I do think there has been so much negativity about the "marketing" that people tend to go into it ready to mock the marketing and don't really look at the basics. The events are just a showy slice of what they do, but if you attend clinics with normal horse people you will see it does work and make sense in the real world. But like Horse Crazed, I think it's combination of training methods and perspectives on understanding horses that one needs to walk away with, whatever empire or not they chose to follow.

cdncowgirl said...

I'm not a huge fan of Parelli... well, not so much HIM but the over-hyped "cult like" atmosphere that surrounds his methods.
That said, I do think there is some useful info there. But I'm one of those people that will read all of the "big guys" and see what I can take and use for myself. (no clinics around here usually, not by the BG's at least).
I would attend a Parelli clinic if there was one here by Pat himself, the only ones I've seen are from his followers.
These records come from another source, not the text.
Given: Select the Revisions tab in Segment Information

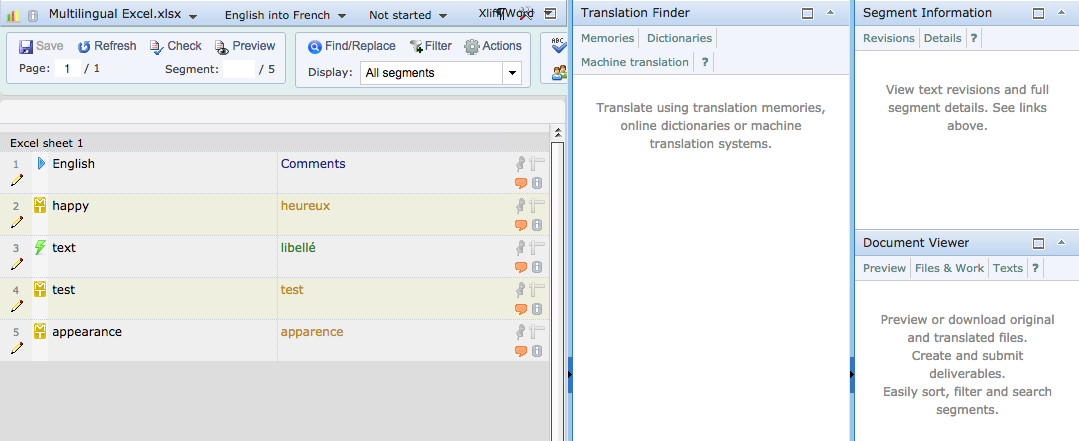Looking at the screenshot, I should [x=889, y=38].
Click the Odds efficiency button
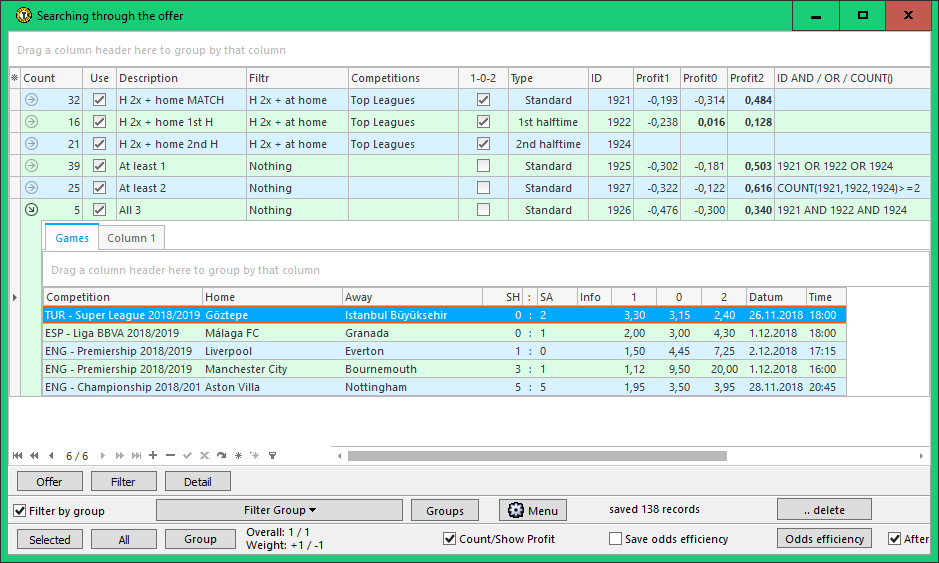Viewport: 939px width, 563px height. 824,539
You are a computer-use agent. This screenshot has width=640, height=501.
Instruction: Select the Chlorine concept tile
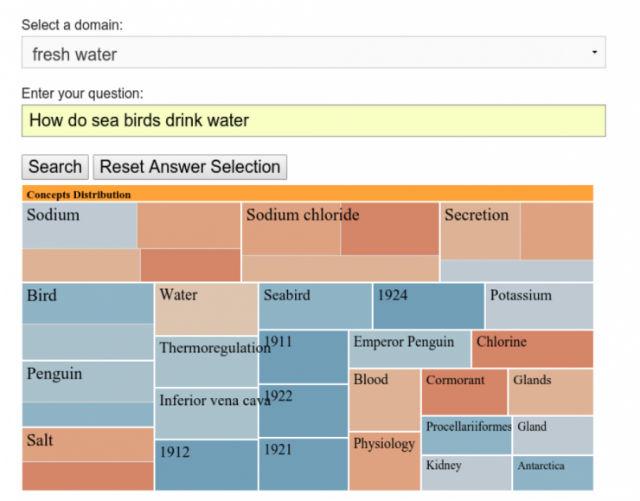coord(531,349)
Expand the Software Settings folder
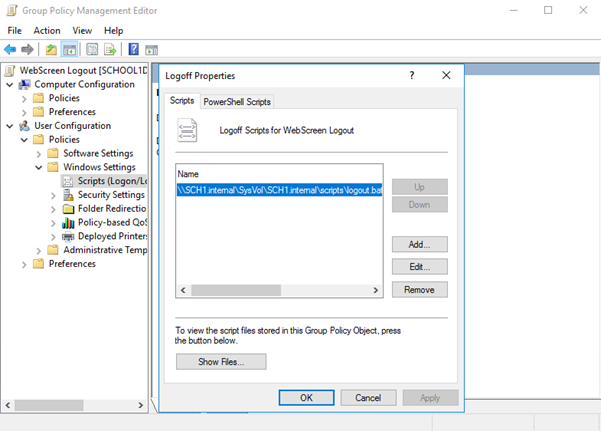601x431 pixels. point(39,153)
Not going to book the time off work to go unless it was the full deal. :)

Mrs Mom said...

I always say you can learn something from everyone, even if it is what NOT to do. But you do NOT have to fall prey to the "Buy my magical tools to make you an amazing trainer" mentality.
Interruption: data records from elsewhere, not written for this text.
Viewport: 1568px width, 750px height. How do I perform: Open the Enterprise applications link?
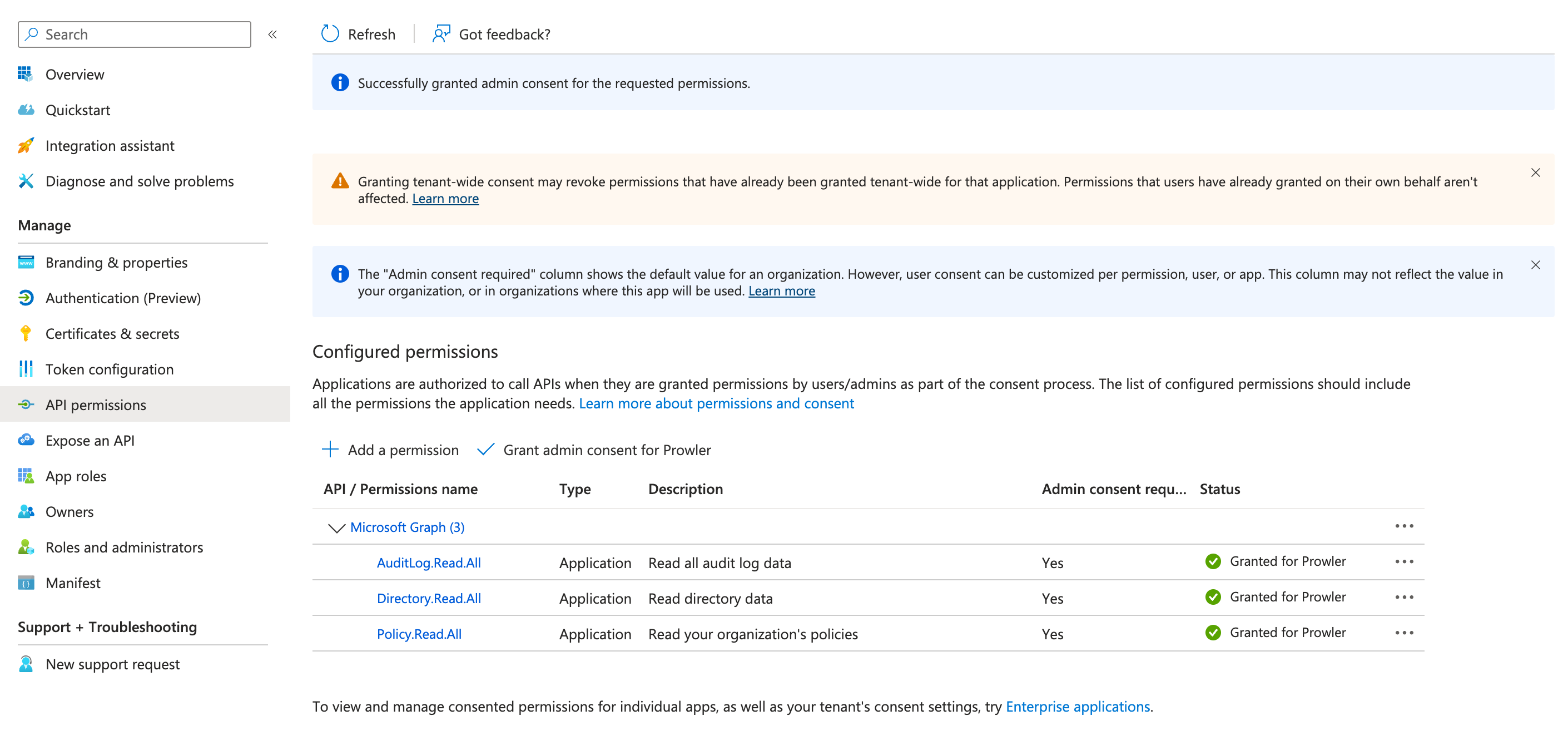click(1078, 706)
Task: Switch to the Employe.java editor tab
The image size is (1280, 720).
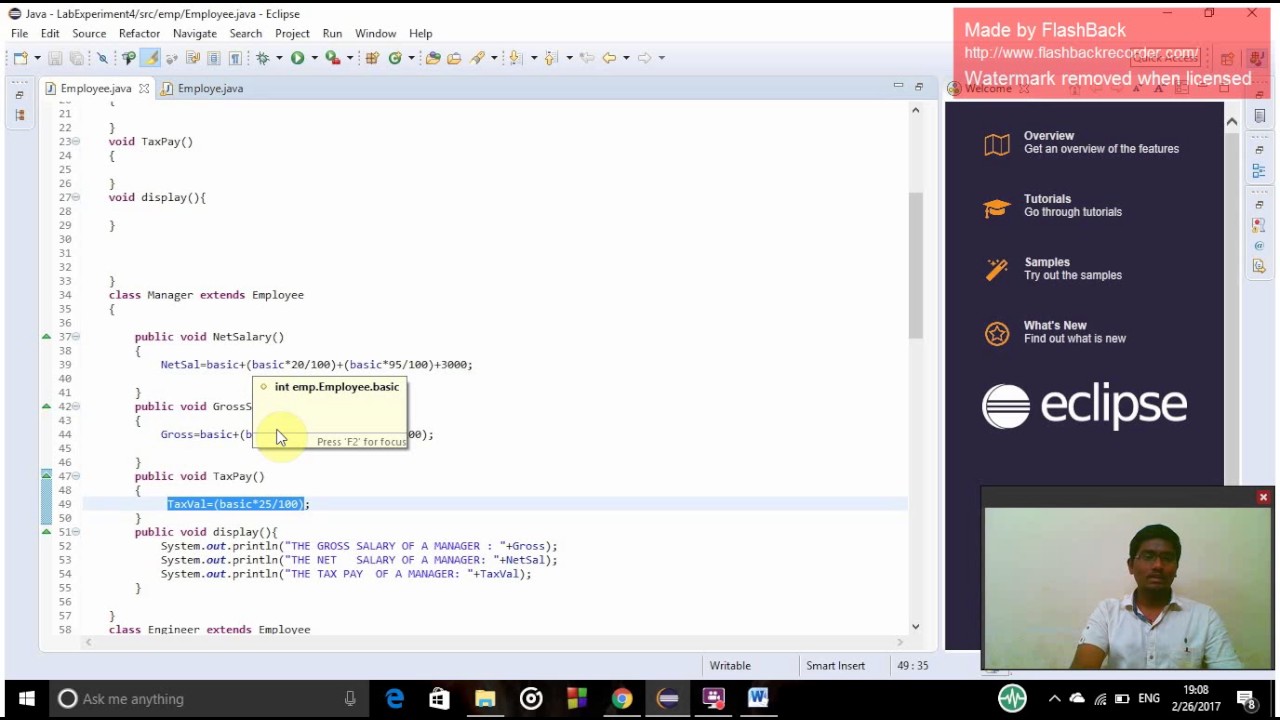Action: coord(210,89)
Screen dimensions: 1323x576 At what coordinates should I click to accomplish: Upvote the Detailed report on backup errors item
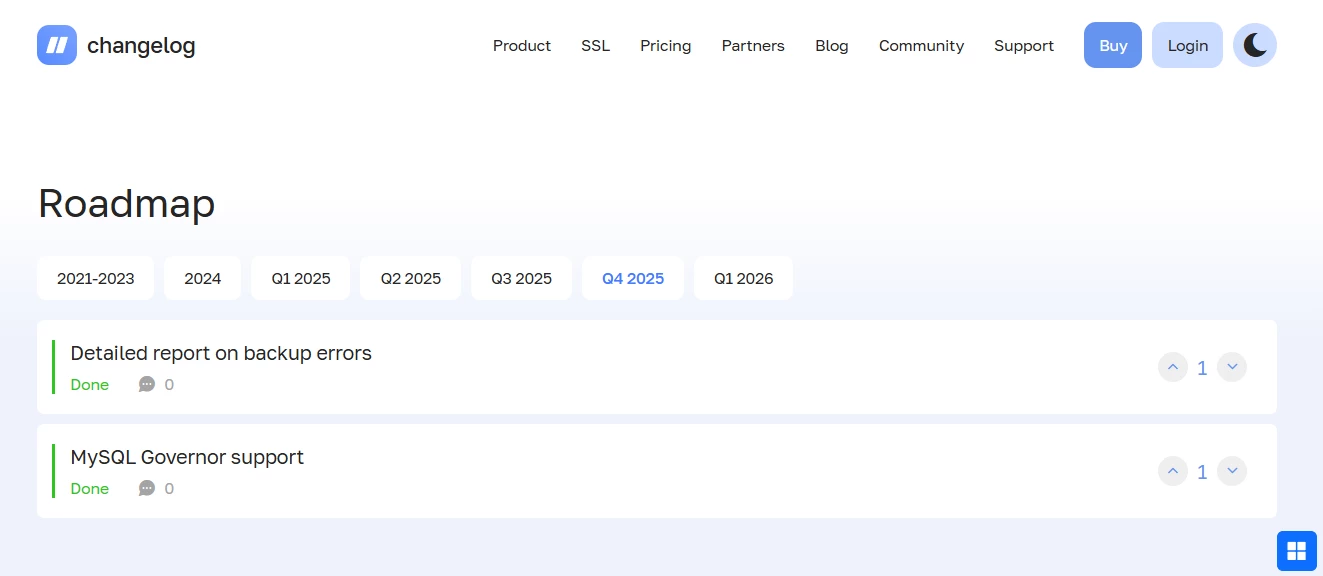click(1173, 367)
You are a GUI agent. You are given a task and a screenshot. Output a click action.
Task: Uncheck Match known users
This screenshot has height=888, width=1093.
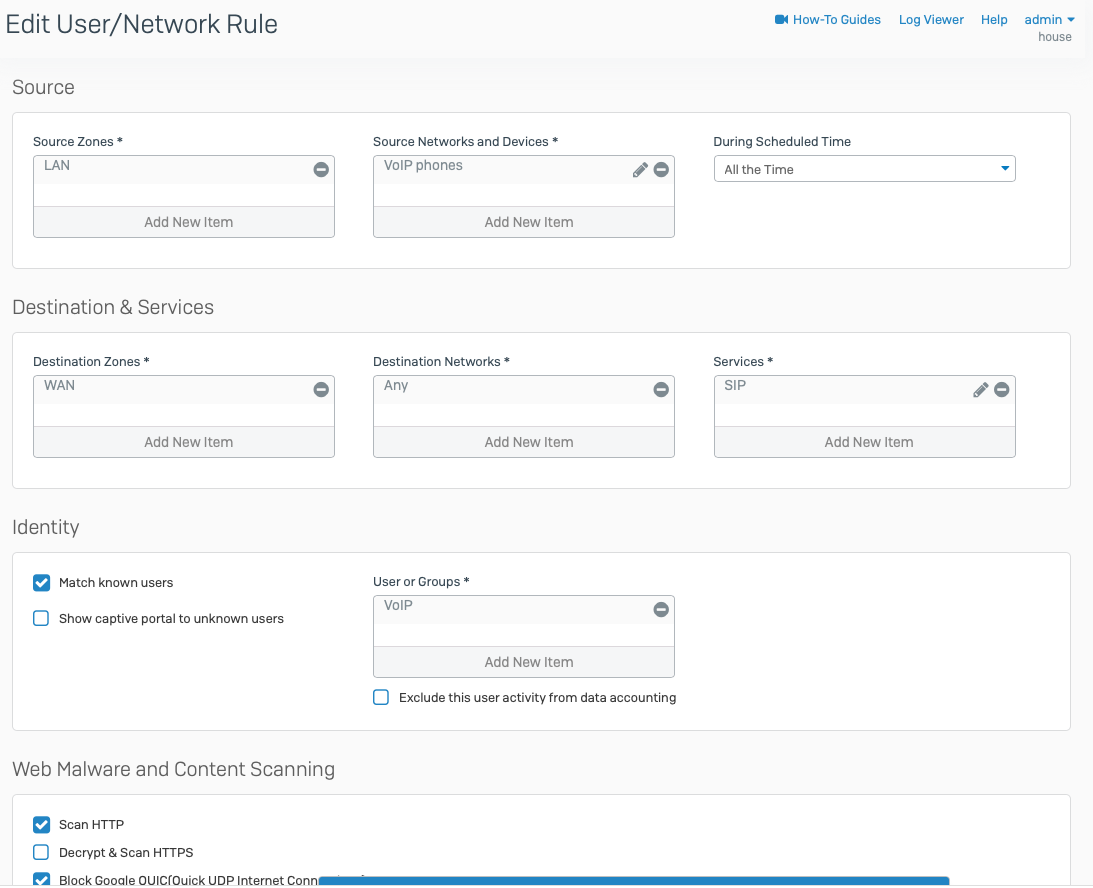tap(42, 583)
Glad that you went, and posted such a great review of it though!

Keep watching your horses, and "hearing" what they tell you. They will let you know where you need to be... ;)
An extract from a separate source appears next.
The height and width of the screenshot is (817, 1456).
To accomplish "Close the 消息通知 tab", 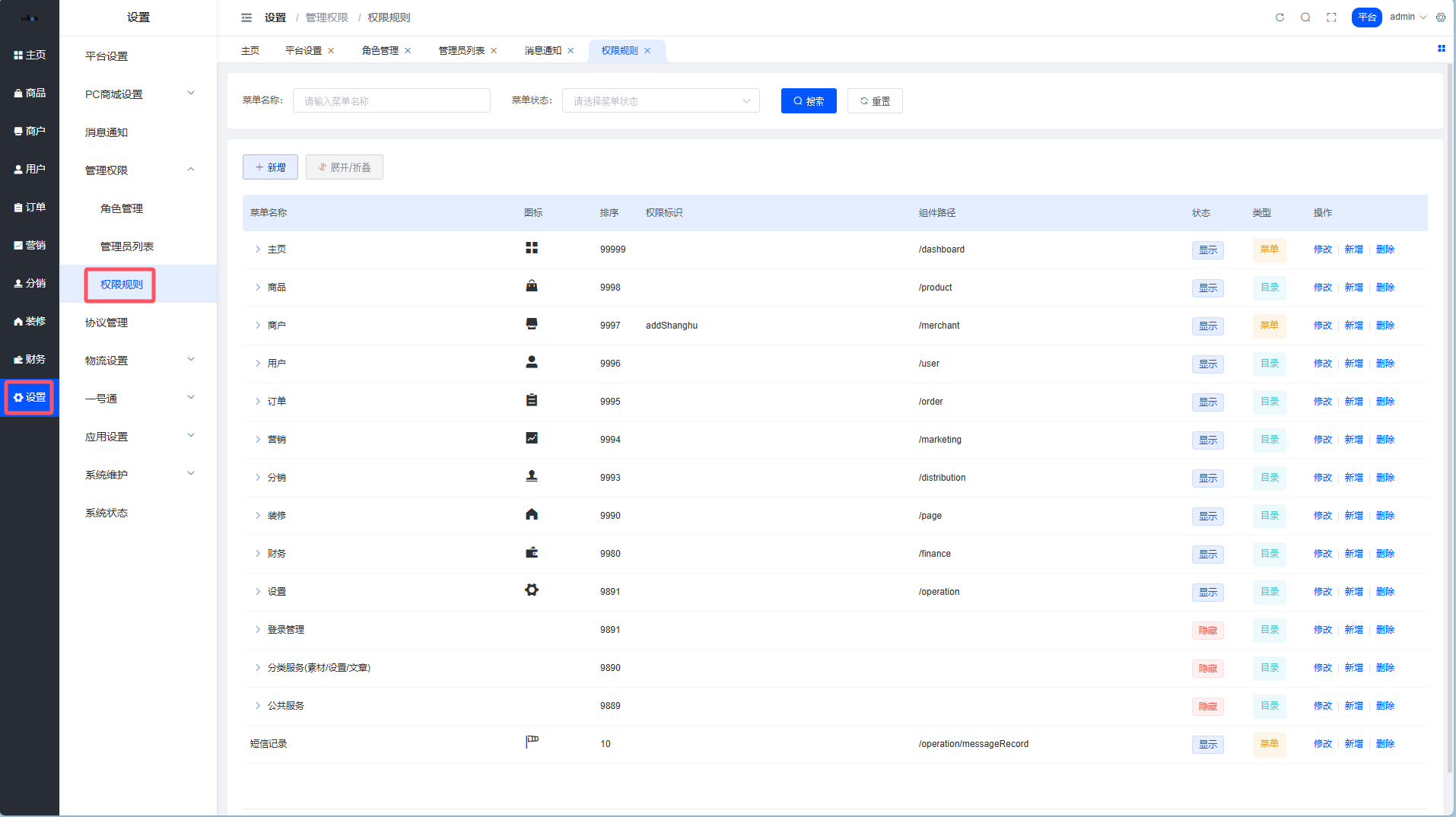I will click(571, 51).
Oh-- and for real?? A tattoo??? Dude!

CindyDianne said...

Linda Parelli just bugs me - on TV anyway. Maybe in person I would like her better....

But, I would have gone to the seminar too! Great opportunity to learn. And, I totally hear ya about the marketing and money.

Leah Fry said...

Being in the marketing/communications/PR world, I have a real appreciation for what they have done, I really do. I admire Linda Parelli because even though it is/was Pat's methods, she is the driving force behind taking creating the course.

And Mrs. Mom, it's TATTOOS, plural ;-)

CindyDianne said...

Oh, I am sure she's uber smart and super neat. But, well. Nevermind. She's bugs me on tv. That's all.

smottical said...

OMG, she has a horse named "RIMMER"?? That is wrong on so many levels I can't even begin to describe. (Sorry, my brain formerly belonged to a 14-year-old boy).

My opinion of the Parelli cult beyond that is that like everyone, they probably have some good things to offer, but the marketing madness is too much. If it helps some people develop a better sense of how to read their horses, then that is wonderful. But, I think part of being a good horsewoman is being open to a variety of ways to make things work for you. There is no one right way to build ANY relationship, horse or human.